How your small business can thrive by dropping the hard sell

sales pitch
Attempting to push potential customers into a sale can drive them away

Here, franchise director at nationwide vehicle retailer Lookers, Duncan McPhee, focuses on a crucial aspect of ensuring continued growth as a small business – sales. He explains how dropping the hard sell is often more likely to lead to long-term growth.

No matter how small or large your business is, if you want to see continued growth, it’s crucial that you think long-term with your business strategy.

In years gone by, the so-called hard sell has yielded great results for companies of all sizes. However, in the digital age, anyone who walks into a showroom or store will have done their research online and therefore know all of the important details about the products and services you’re offering.

If you try to use ‘old school’ tactics to push potential customers into a sale that might not be right for them, they’re likely to know based on the research they’ve already done, and this can break down any chance of a sale.

So, what can you do to improve your sales in lieu of pushing to close every deal?

In my opinion, you’re likely to see much better results if you drop the hard sell altogether and instead focus on providing the best possible customer service. Building strong relationships with potential customers is the key to long-term success in any sector, no matter what size your business is.

If you’re a small business, this can actually be a competitive advantage, as consumers are a lot less likely to see you as a faceless corporation, and are therefore more inclined to trust your word when you give them honest advice.
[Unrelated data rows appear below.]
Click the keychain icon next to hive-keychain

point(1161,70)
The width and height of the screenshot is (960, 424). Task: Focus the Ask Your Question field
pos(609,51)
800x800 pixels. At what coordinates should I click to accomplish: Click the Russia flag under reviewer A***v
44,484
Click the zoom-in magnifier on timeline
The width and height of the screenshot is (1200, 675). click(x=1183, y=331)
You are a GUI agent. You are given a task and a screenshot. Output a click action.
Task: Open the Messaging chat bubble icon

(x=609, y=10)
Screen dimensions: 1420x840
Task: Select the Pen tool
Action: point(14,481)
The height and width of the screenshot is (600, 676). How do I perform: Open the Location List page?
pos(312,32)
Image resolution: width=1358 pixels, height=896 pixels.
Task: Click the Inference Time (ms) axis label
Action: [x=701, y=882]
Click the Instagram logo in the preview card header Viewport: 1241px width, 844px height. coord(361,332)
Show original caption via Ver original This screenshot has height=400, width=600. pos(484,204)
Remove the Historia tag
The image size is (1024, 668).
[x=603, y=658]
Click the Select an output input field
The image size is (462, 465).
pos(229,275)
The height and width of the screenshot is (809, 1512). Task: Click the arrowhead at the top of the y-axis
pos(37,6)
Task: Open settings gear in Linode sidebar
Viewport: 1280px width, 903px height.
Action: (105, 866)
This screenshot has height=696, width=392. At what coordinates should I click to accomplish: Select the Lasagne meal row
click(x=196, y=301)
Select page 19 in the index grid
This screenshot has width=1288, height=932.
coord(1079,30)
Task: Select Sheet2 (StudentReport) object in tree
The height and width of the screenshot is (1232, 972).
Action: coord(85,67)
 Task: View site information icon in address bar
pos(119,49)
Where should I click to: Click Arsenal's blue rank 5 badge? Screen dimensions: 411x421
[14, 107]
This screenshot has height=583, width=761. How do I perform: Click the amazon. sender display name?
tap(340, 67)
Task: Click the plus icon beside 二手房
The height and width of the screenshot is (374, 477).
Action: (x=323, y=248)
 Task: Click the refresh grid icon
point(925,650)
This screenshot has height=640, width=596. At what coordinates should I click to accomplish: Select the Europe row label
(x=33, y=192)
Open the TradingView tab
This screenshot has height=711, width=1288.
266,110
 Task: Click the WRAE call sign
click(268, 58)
If you can create and maintain a relationship with your target market based on trust, you’re sure to succeed, and pushing the hard sell on consumers is totally counterproductive to this.

So, if you’re planning on growing your business, make sure you remain reliable, and always deliver what you promise to your customer base.

This will go a long way to building lasting relationships, which are so much more important for your long-term success than upselling to a few customers while you’re at the beginning of your journey, at the risk of losing the rest of your customer base’s loyalty.

Here at Lookers, our ethos is “for you, for life”, and that’s because we’re much more interested in creating customers who come back to us again and again, than squeezing an extra few hundred pounds out of a single sale.

This is reflected in the way we approach every interaction with customers, as we want them to have a positive experience with our brand that makes us their go-to dealership when they next come to change car.

In practice, this means that providing customers with aftersales support, advice, and repairs is just as important as closing the initial sale.

Take a look at your own industry and think about what you can do to gain your target market’s trust and loyalty. This will almost certainly include providing an exceptional, personalised customer experience, and may also involve sharing industry knowledge on your company website and through your social media channels without being overly salesy.

The hard sell is likely to be counterproductive, and you should make the transition away from it as soon as possible for the best chance of successfully growing your small business in the long-term.